### Given text
--

I forgot to mention here that I did a guest column over at Comics Should Be Good, mostly because I was in Toronto when I wrote it and only got back late Wednesday. And then immediately got sick. It was a pretty "pass the sick around" weekend, but mostly it was all about comics. My husband was there for work (which is how we got the free rental car, because we are car-less bums), but I was there for the comics. Pretty much our first stop was the Beguiling and from there through the course of the visit I pretty much hit every single comic book store in the Toronto area. Hope Larson and Bryan Lee O'Malley missed their flight out for their original signing on Saturday, but I lucked into meeting them very quickly the day after and bought two of Hope's books, Salamander Dream and Gray Horses, both of which I now love and am really glad I finally got. We were mostly there, though, to hang with Jim Zubkavich, who we met through webcomics and is a very awesome friend. He was incredibly helpful in helping me move up to Canada, for one. I have a blog post brewing around my head about why I associate webcomics with drinking and he's a big part of that, wink wink.

--

### Excerpted records
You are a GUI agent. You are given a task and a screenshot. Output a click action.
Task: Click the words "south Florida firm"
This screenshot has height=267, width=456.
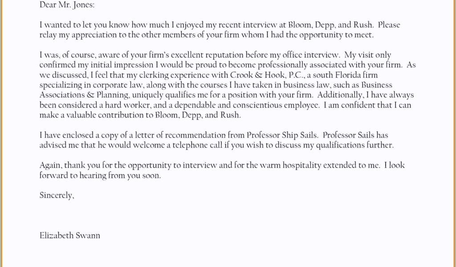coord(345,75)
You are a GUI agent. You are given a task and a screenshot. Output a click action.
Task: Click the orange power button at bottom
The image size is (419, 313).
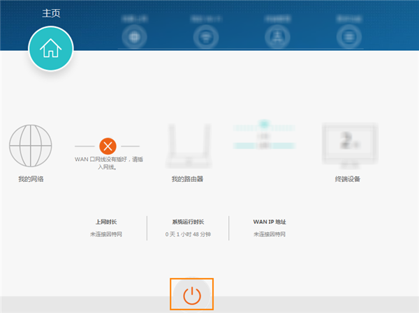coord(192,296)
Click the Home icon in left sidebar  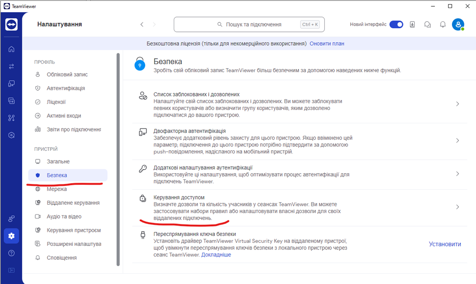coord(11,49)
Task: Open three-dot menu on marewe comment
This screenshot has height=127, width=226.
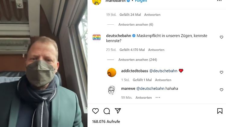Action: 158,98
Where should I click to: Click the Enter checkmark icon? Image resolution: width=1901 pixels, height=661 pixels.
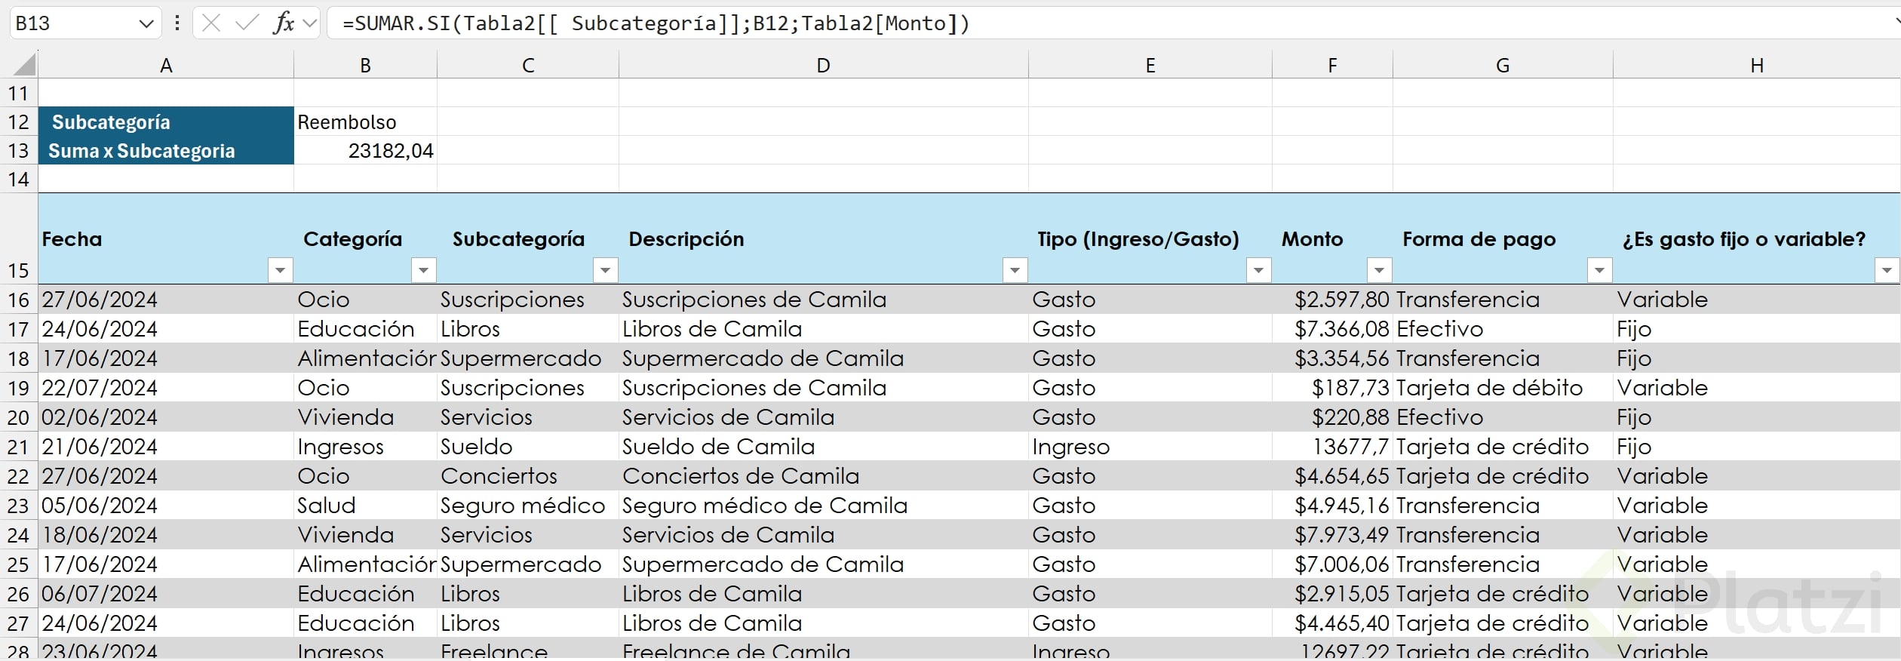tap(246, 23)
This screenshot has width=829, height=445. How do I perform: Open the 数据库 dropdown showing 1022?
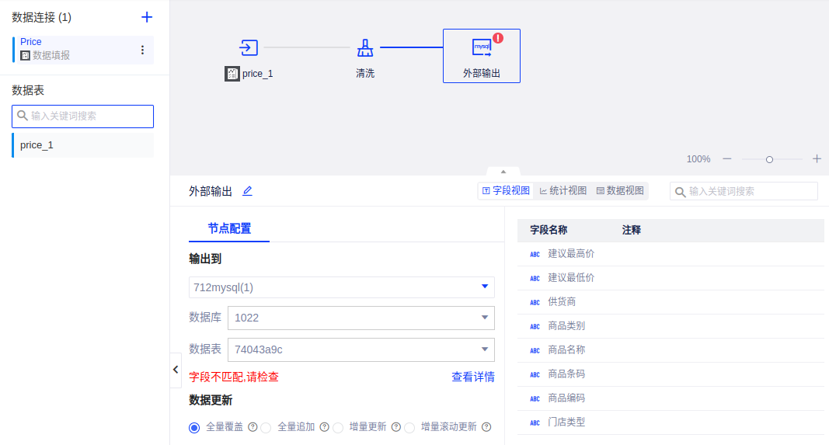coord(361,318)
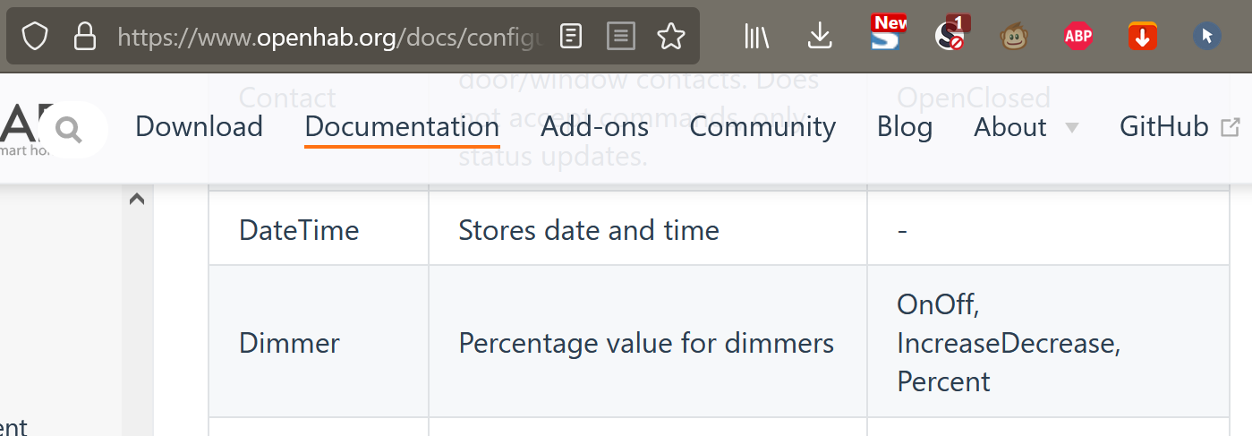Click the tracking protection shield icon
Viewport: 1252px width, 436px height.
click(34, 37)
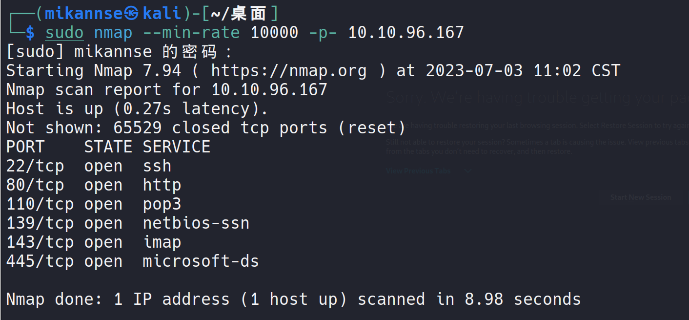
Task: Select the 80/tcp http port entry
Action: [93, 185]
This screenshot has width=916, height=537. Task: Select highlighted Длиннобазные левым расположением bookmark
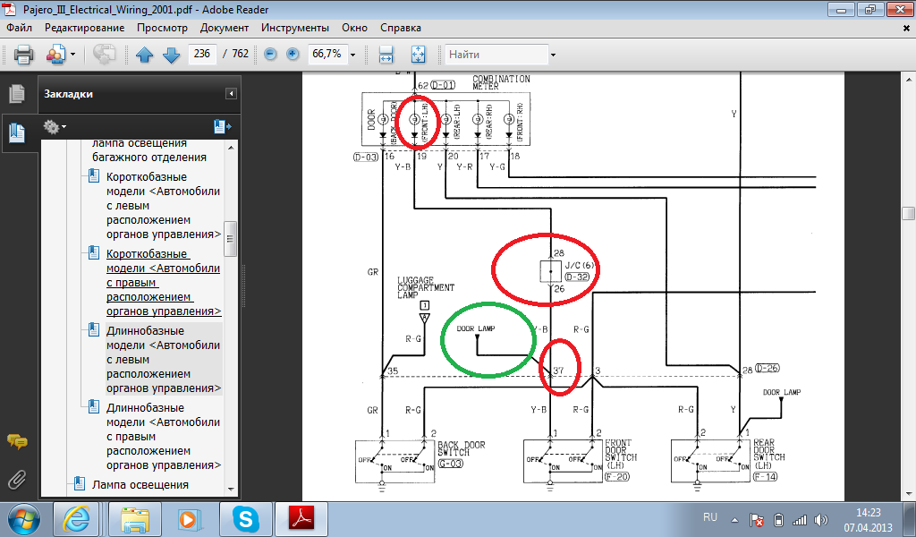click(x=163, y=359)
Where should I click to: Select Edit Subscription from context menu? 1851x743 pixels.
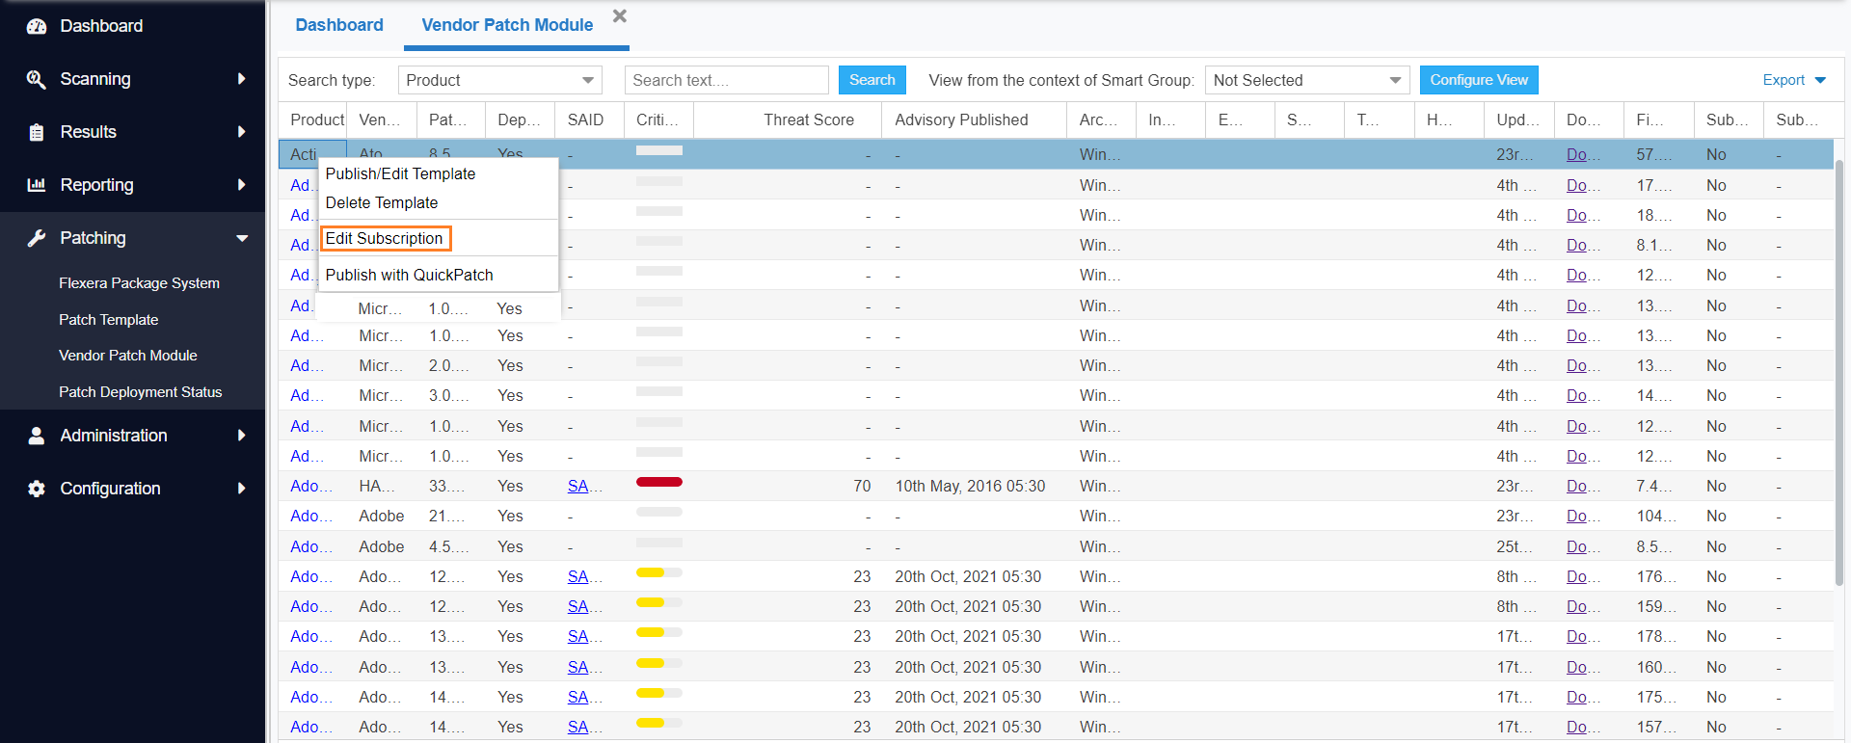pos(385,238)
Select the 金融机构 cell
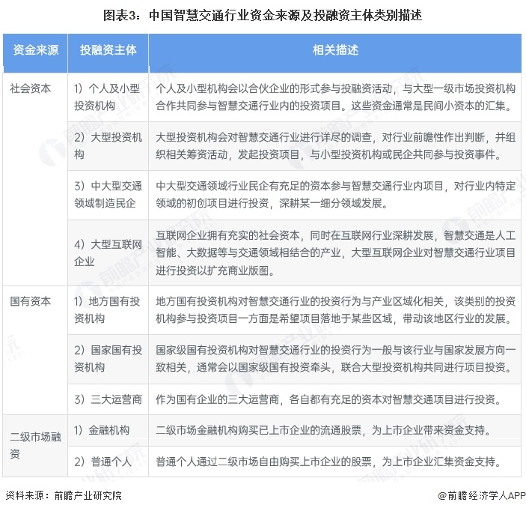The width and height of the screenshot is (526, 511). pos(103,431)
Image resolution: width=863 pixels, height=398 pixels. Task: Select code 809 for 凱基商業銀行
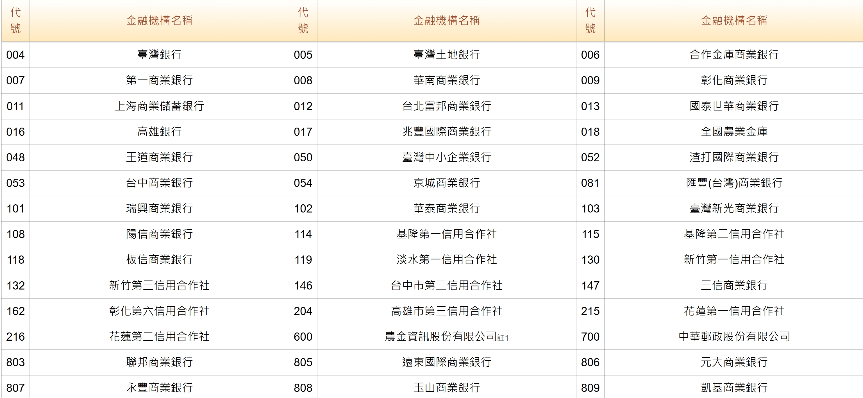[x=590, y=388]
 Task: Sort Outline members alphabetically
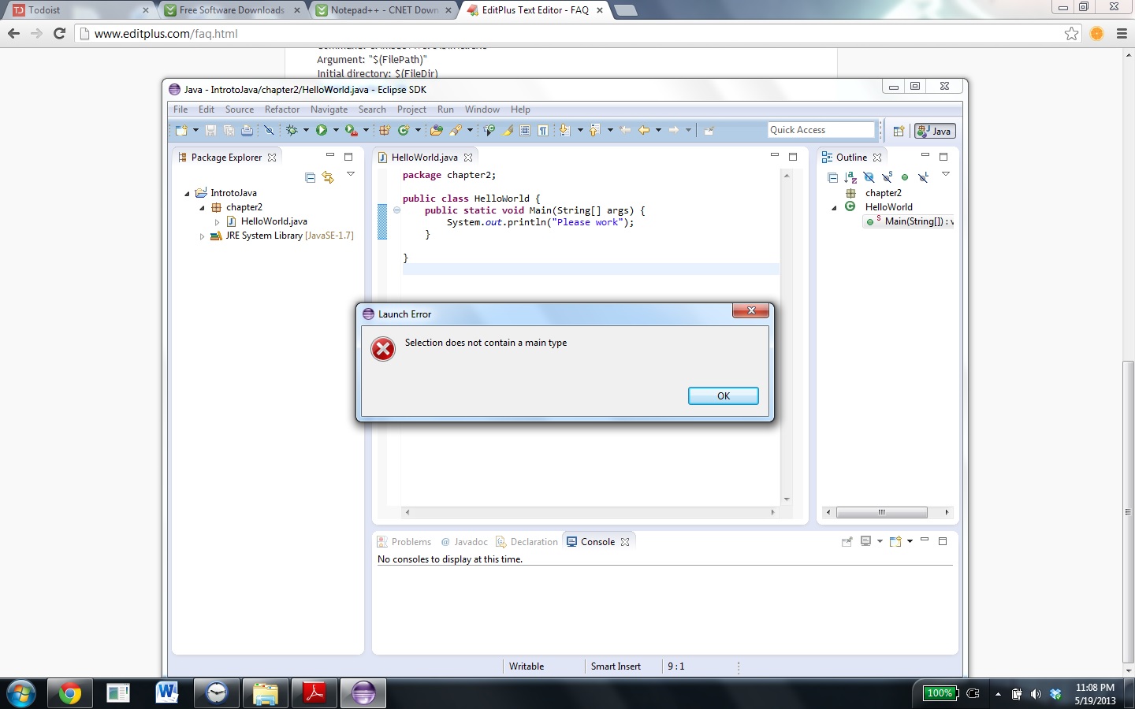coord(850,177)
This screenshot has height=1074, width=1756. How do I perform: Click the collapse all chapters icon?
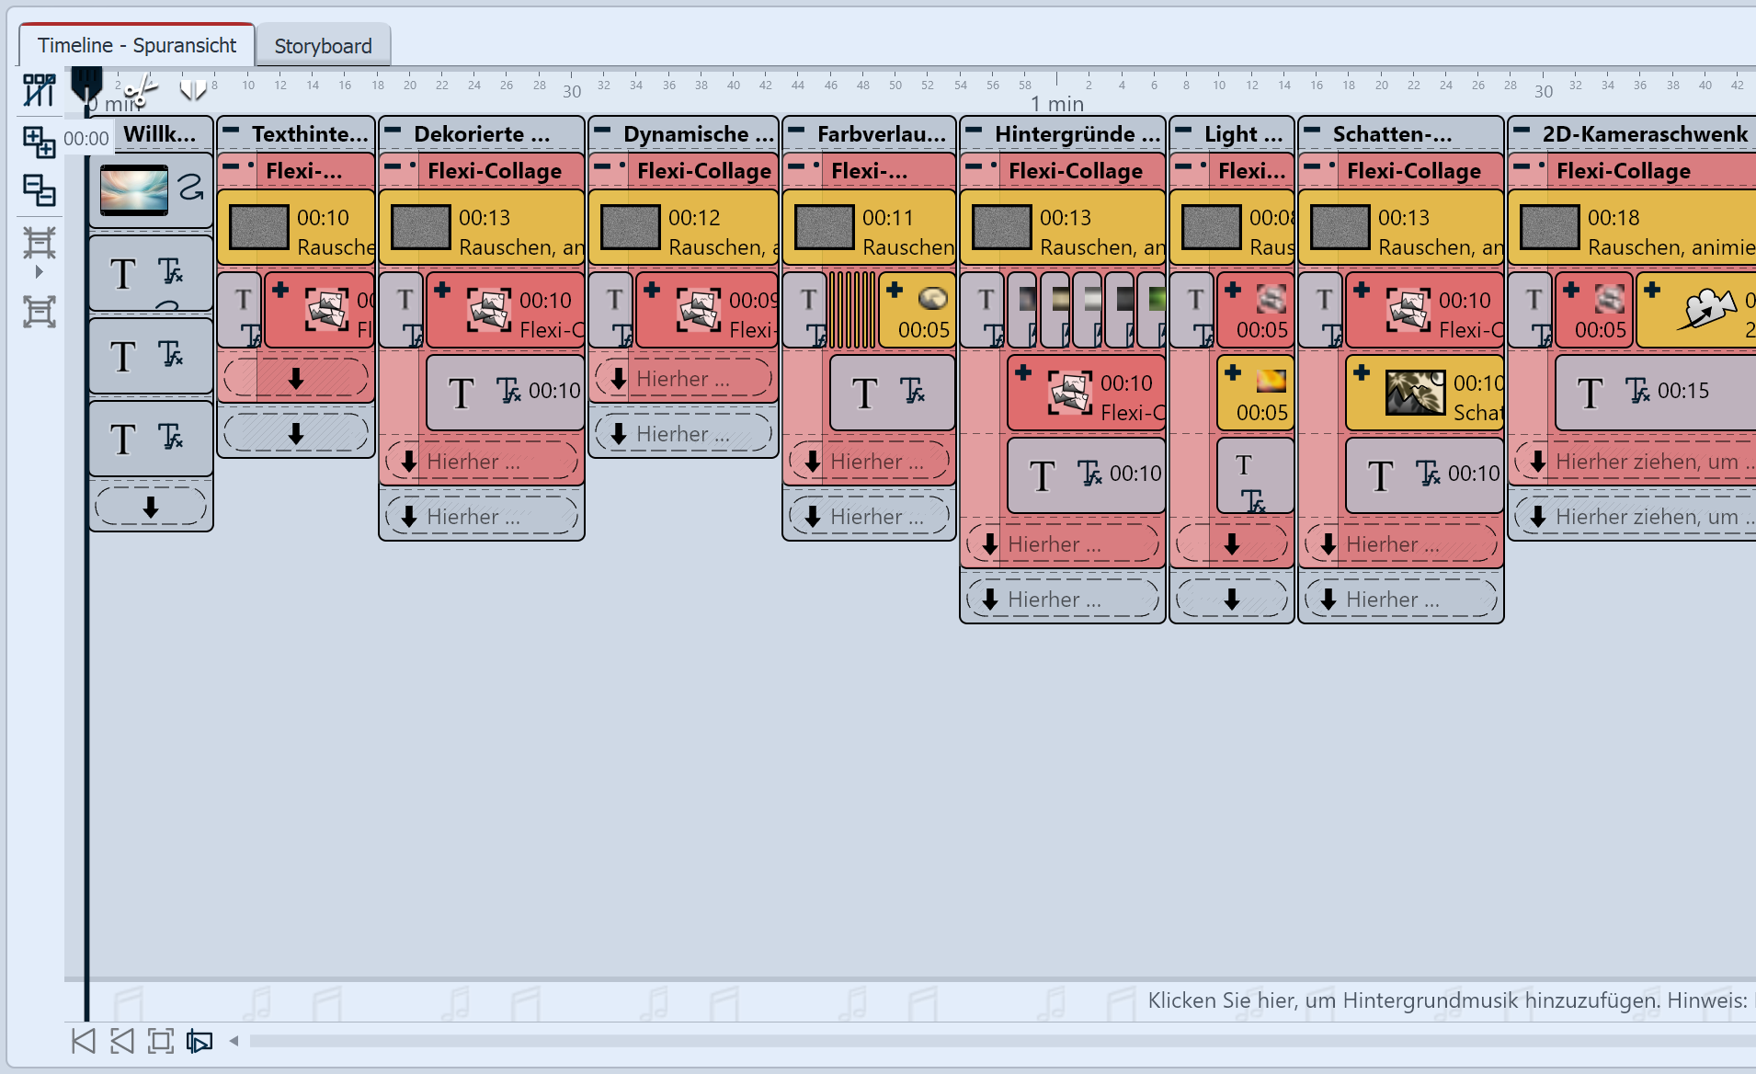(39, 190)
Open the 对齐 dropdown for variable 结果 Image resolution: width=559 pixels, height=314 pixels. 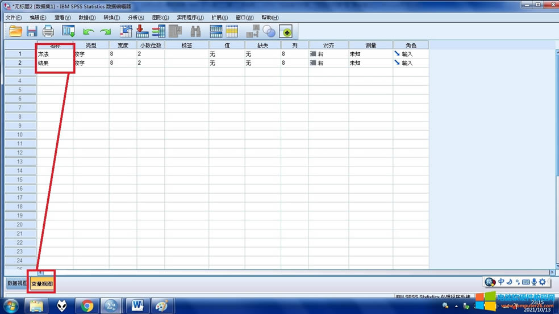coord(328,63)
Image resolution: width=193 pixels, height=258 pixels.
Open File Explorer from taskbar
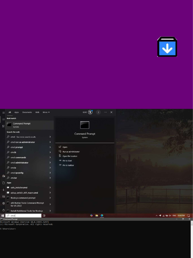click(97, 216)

--

### Short exercise 1
Which two books by Hope Larson did the writer buy, according to the Toronto trip post?
### Short exercise 2
Resume the Toronto trip post after its last sentence.
The entries play no part in what follows.

### Answer 1
Salamander Dream and Gray Horses.

### Answer 2
At one point I was talking to Jim about this blog and what things I want to cover about stupid things webcomics do, like one where characters keep changing gender "because... it's a webcomic" I say. It's funny, but it's true, in both the damning and uplifting senses. Webcomics are a chance to do whatever you like for absolutely no reason. This is not necessarily a good thing, as horrors are daily unleashed because of this freedom, but it's still freedom and it's fun. For maybe the person drawing it. Hopefully. (Kids, don't write in gender swapping rays just because. This is your brain on just because.)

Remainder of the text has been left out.